- Your task
Please show all lines of the records that include "search".

- Extracted material
Start of Block
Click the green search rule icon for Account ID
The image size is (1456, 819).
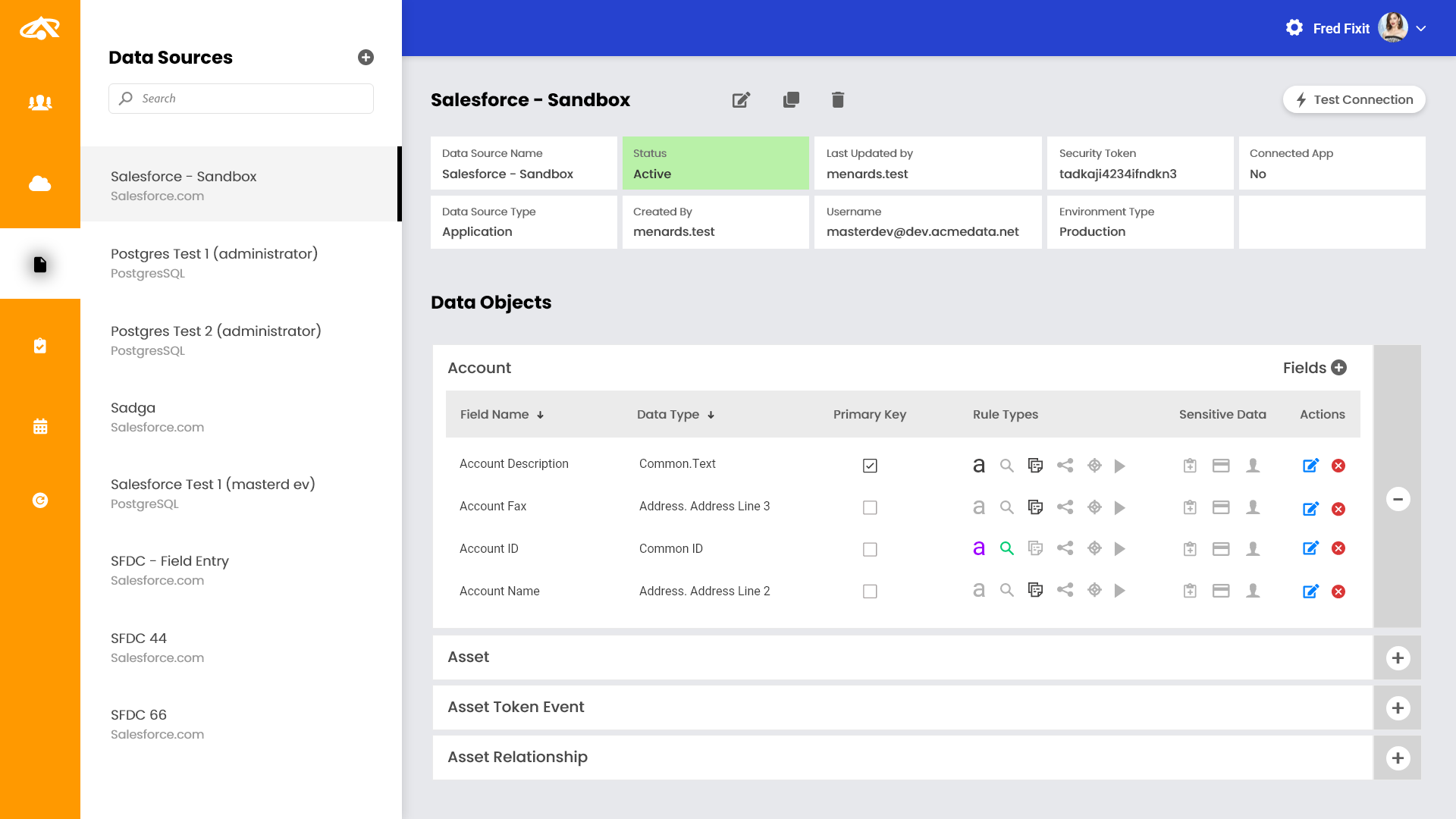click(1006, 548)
End of Block
Start of Block
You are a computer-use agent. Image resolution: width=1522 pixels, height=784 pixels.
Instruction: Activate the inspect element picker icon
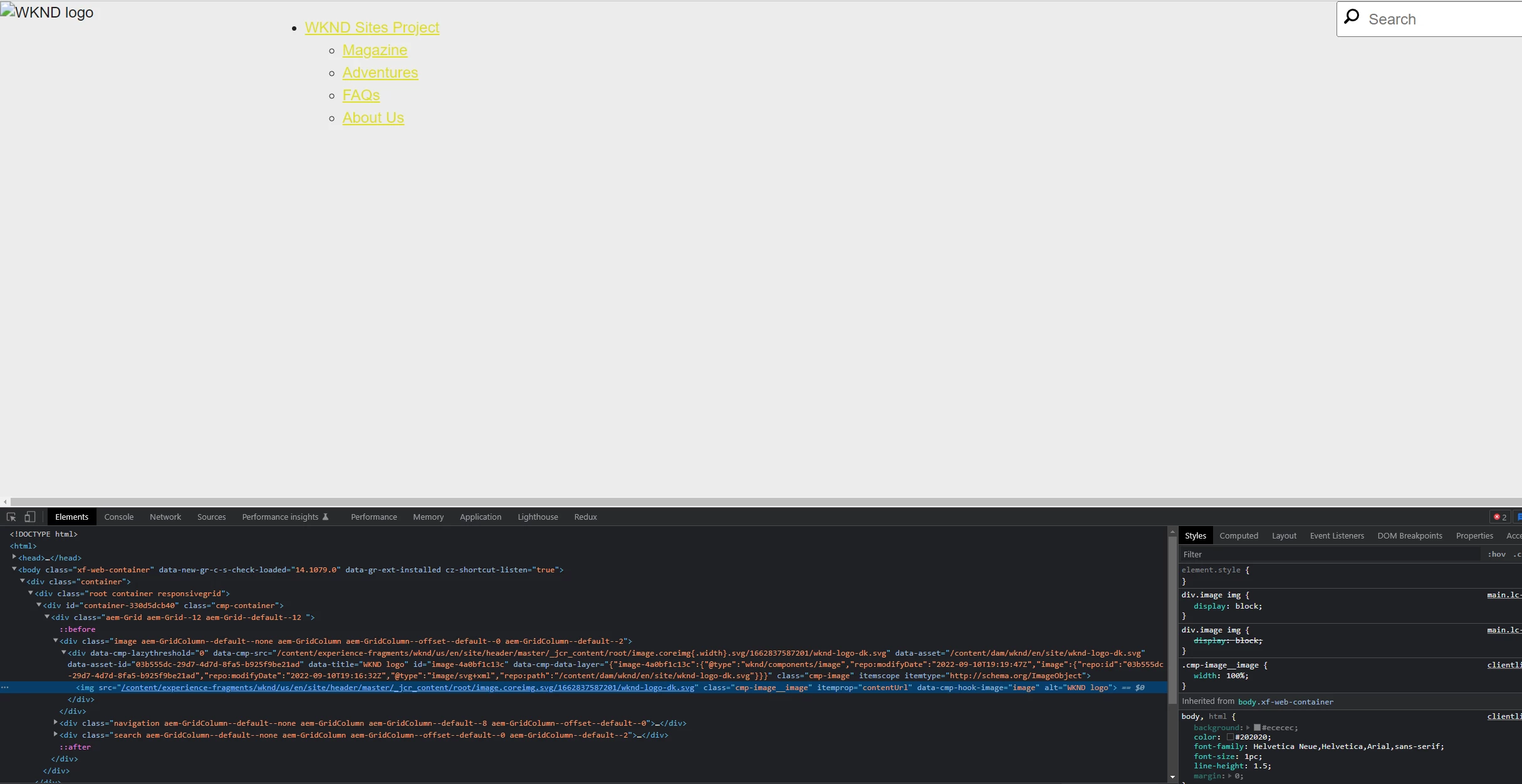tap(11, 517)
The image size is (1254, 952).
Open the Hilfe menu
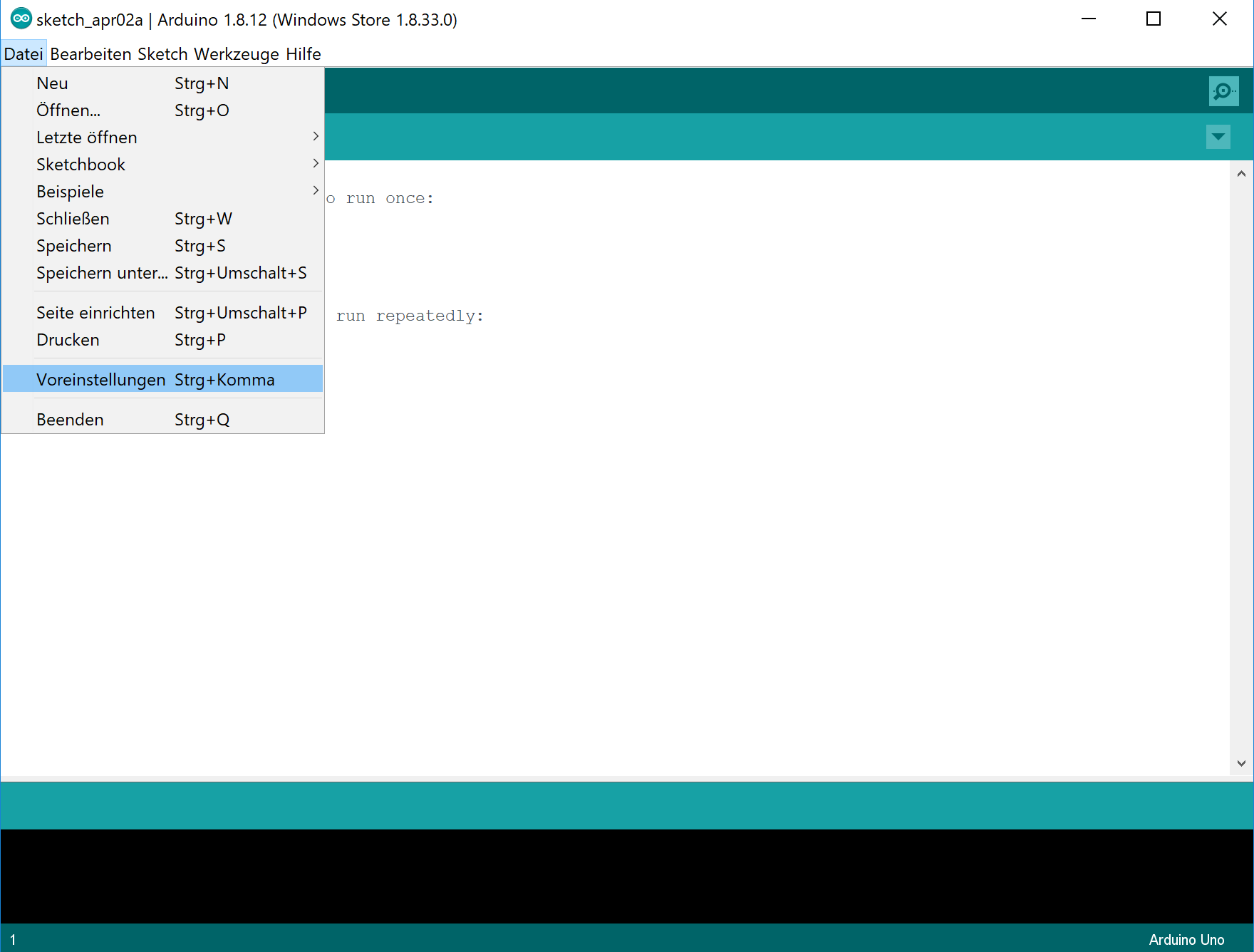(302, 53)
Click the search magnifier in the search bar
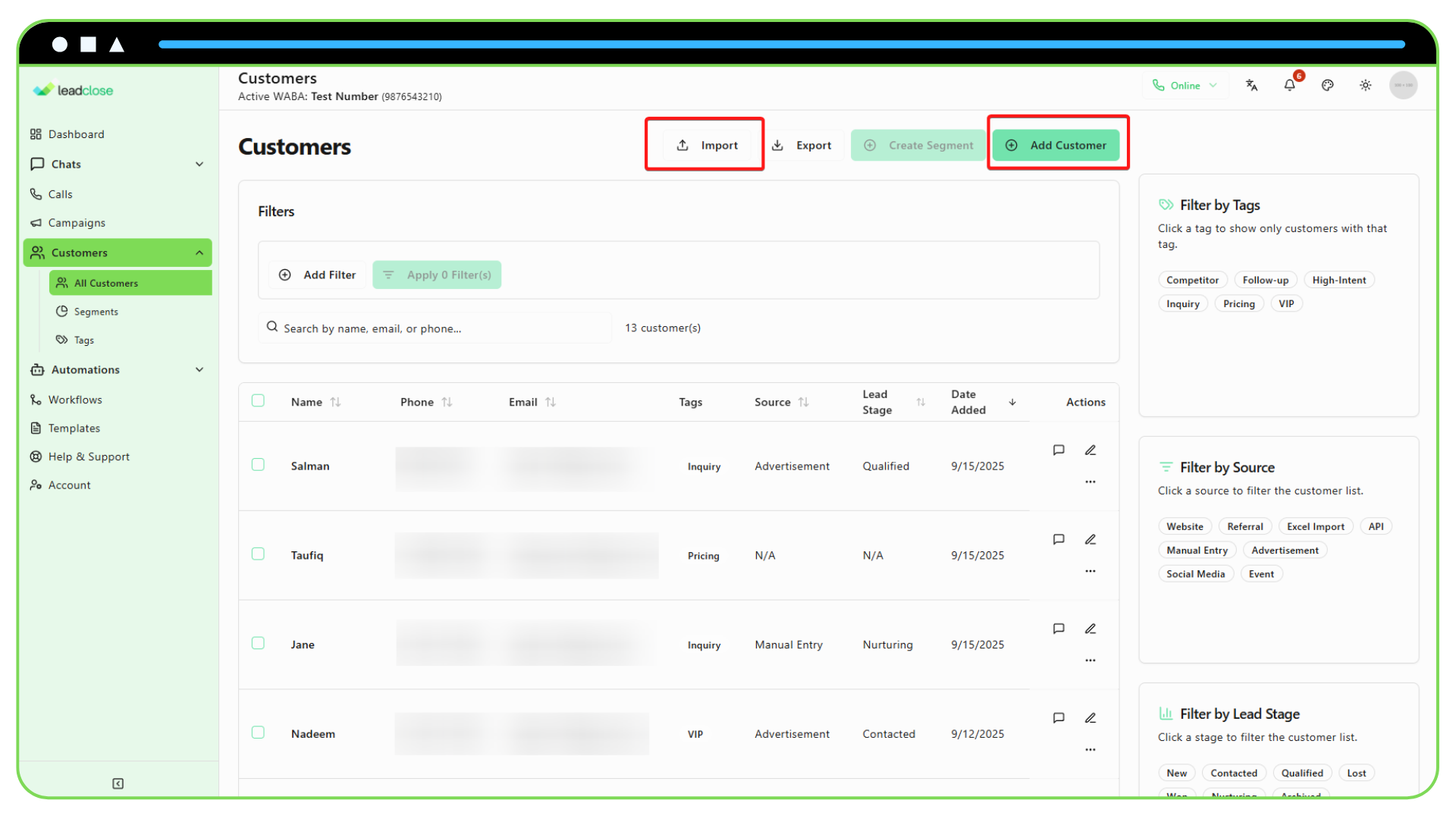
End of Block
- Task result
Click the green search rule icon for Account ID
Click the search magnifier in the search bar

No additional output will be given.